Thursday, August 11, 2011

Insight to Psych










Psychiatric refers to mental illness. Like the body, the mind gets sick. Actually, our health, mind and body, sits statically on a spectrum. Our bodies are assembled, built-up, fortified, remodeled, and broken down. Dust to dust. By 90, almost %50 of people will have some sort of dementia. Which makes me wonder, what are my chances? But over the last six weeks I've come to learn, it's not about chances. We get sick because we are human. And our minds get sick like our bodies. You can count on it.

The difference between having a down day and two straight weeks of down days might not seems like much, but it's enough to tag you with Major Depressive Disorder. The difference between you checking your locked door three straight times versus 30 straight times is the difference between "normal" and OCD. And the only thing keeping a drunkard on the streets from being petitioned into a psych unit is the fact that there's no loved one willing to sign the paper to get him forced treatment.

Those patients in psych units are not far removed from us on the outside. Yesterday they went to work. Tomorrow they'll go back. They are our co-workers. Our neighbors on the bus. They are not different. They have the same mind, the same neuro-chemical pathways susceptible to imbalances, and the same responses to medication.

(INFORMATION SUPPLIED)

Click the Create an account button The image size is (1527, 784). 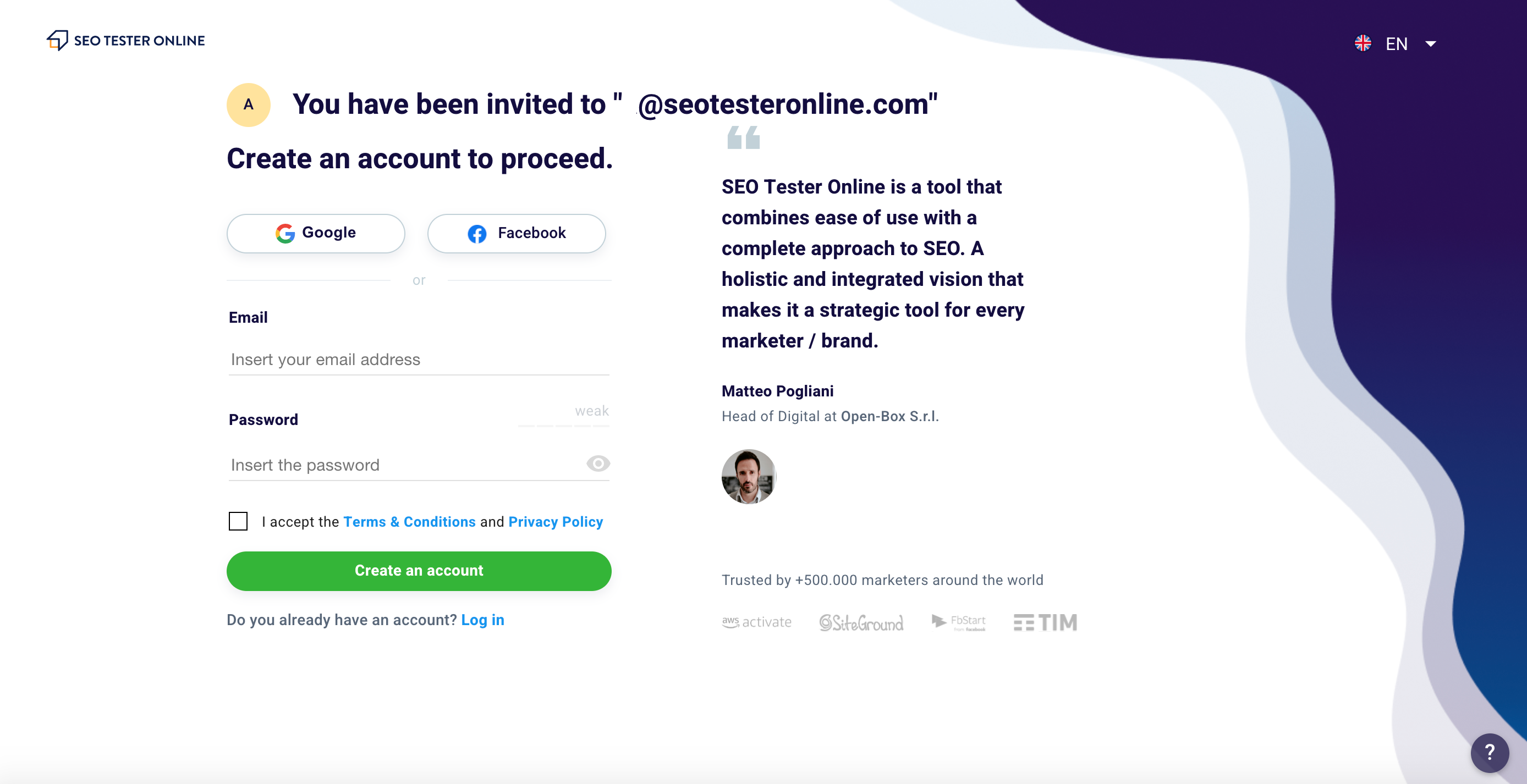click(419, 570)
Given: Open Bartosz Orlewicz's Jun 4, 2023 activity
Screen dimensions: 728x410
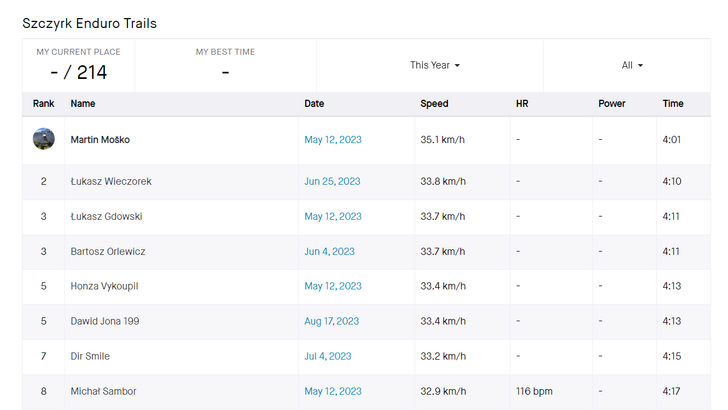Looking at the screenshot, I should click(x=329, y=252).
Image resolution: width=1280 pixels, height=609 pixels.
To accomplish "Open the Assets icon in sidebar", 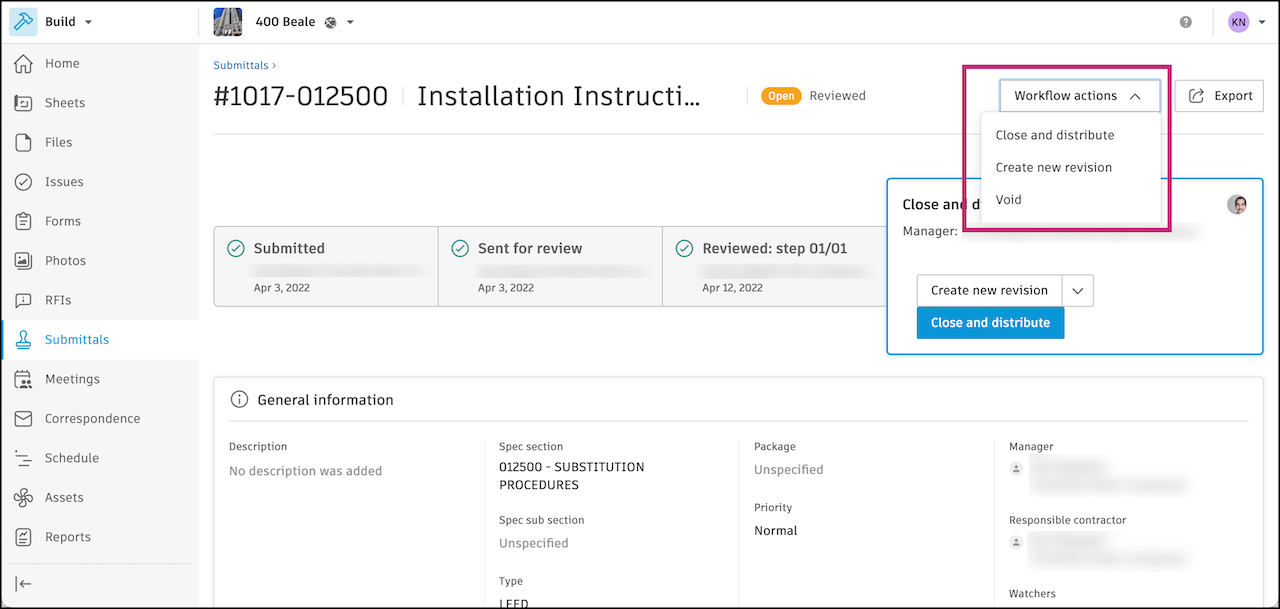I will click(x=24, y=497).
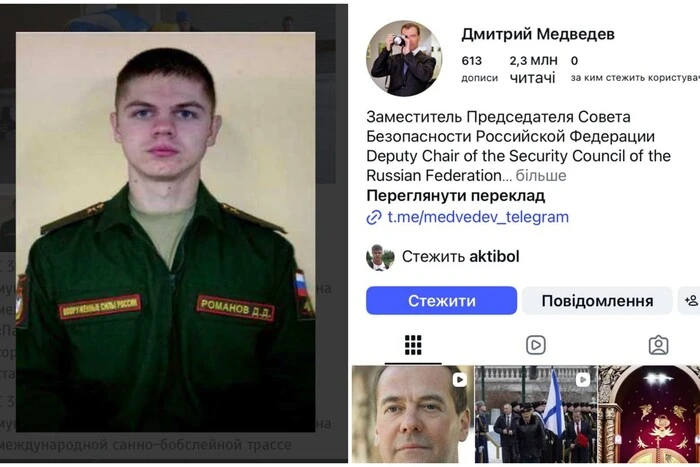This screenshot has height=467, width=700.
Task: Open the tagged photos tab icon
Action: (658, 345)
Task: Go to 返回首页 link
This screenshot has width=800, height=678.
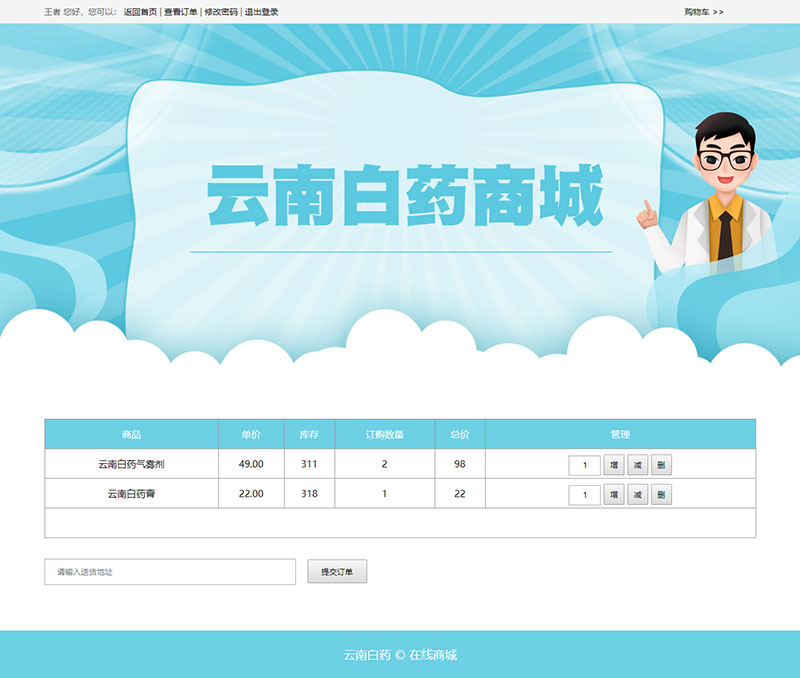Action: [140, 12]
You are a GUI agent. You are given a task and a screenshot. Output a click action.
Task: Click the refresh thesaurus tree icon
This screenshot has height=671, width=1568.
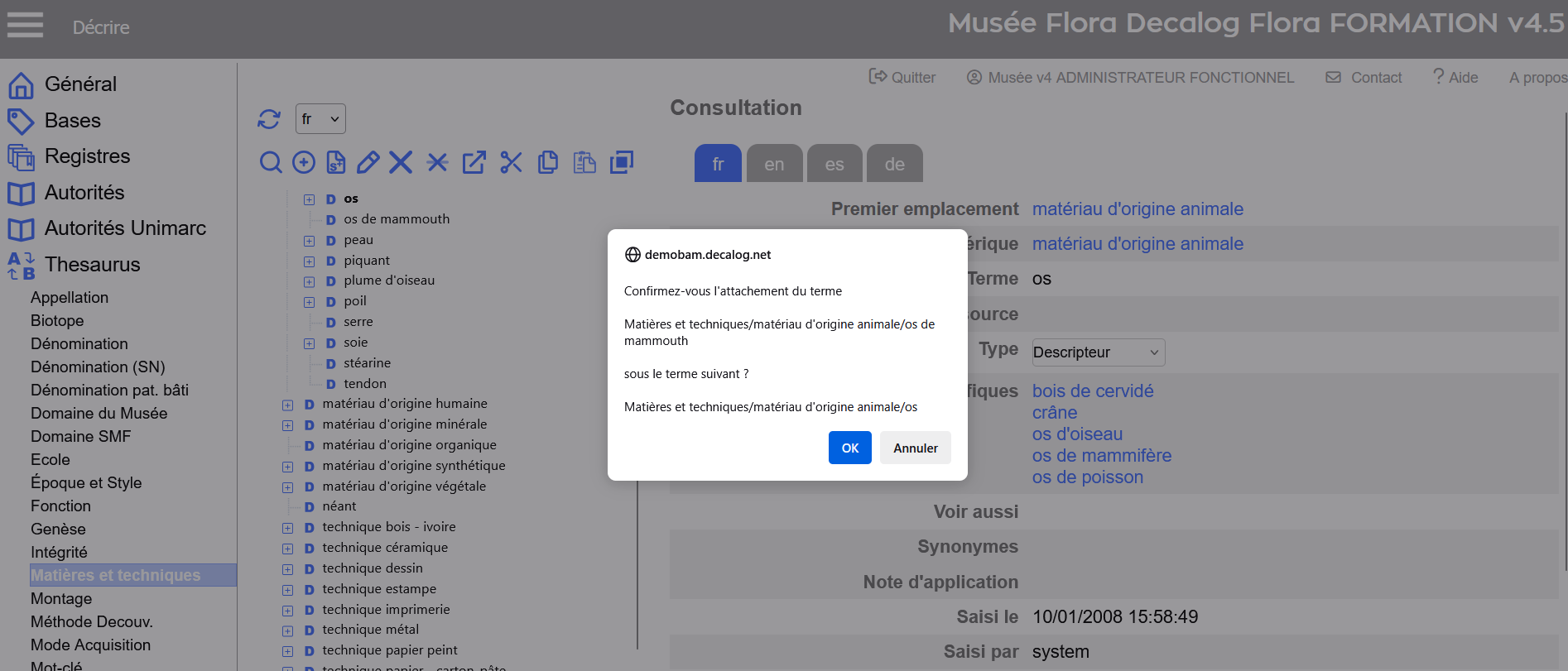[x=269, y=119]
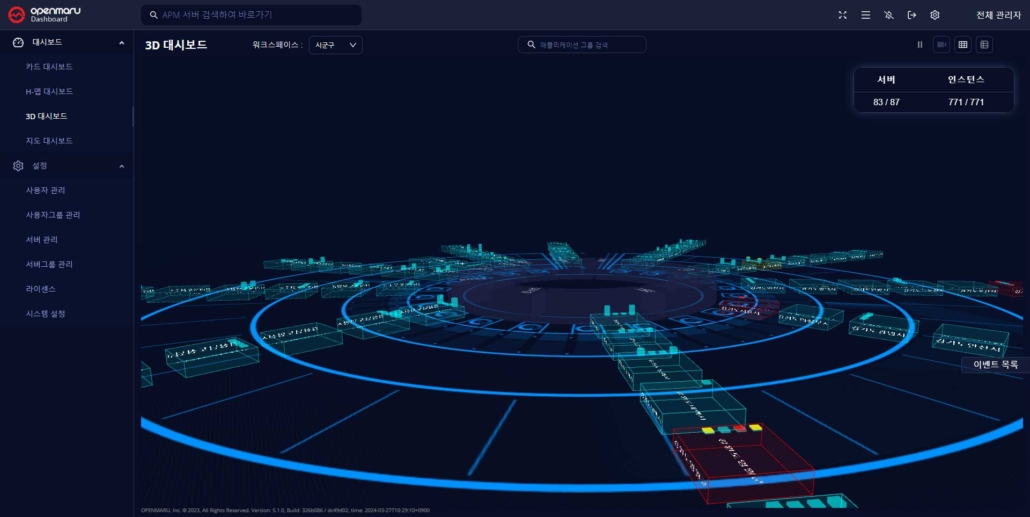Click the hamburger menu icon in the header

coord(865,15)
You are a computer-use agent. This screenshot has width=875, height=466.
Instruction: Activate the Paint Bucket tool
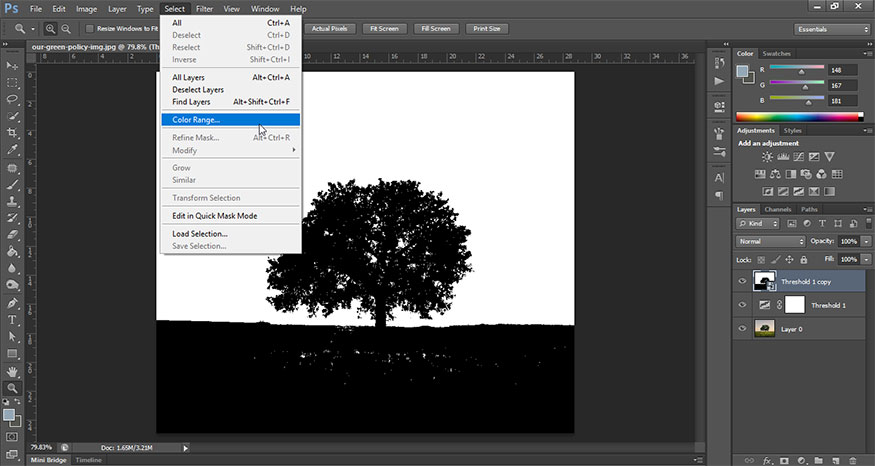click(x=13, y=252)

(TRY IT)
Can you continue the "Insight to Psych" post on mental illness, picking up right after its final sentence?

(OUTPUT OF THE TASK)
But they are inpatient because they or a loved one thought they were more sick in mind than the rest of us. It's amazing to see the anti psychotics or mood stabilizers restore an individual back to coherence, back to the ability to carry out activities of daily living. Olanzapine works on the mind no different than hydrochlorothiazide on blood pressure. There is a physical receptor the medicines affect. It's not just theory to me anymore because I've witnessed it work.

It's strange to see fourteen people in a living unit on lock-down. We have them diagnosed and packaged. We feed. Me medicate. We often condescend. But if you sit and talk, you'll hear something familiar, and before long you'll be saying to yourself, "I think that way," or "I've done that." I just haven't thought or acted in such a way to be a threat to myself or others. But being idealistic, I believe ever threatening thought or action is actually a calling out for help. Whether conscious or not, it's a calling out for help. Why else are we here? And not being a humanist, I think we all cry out, looking up. Ride on!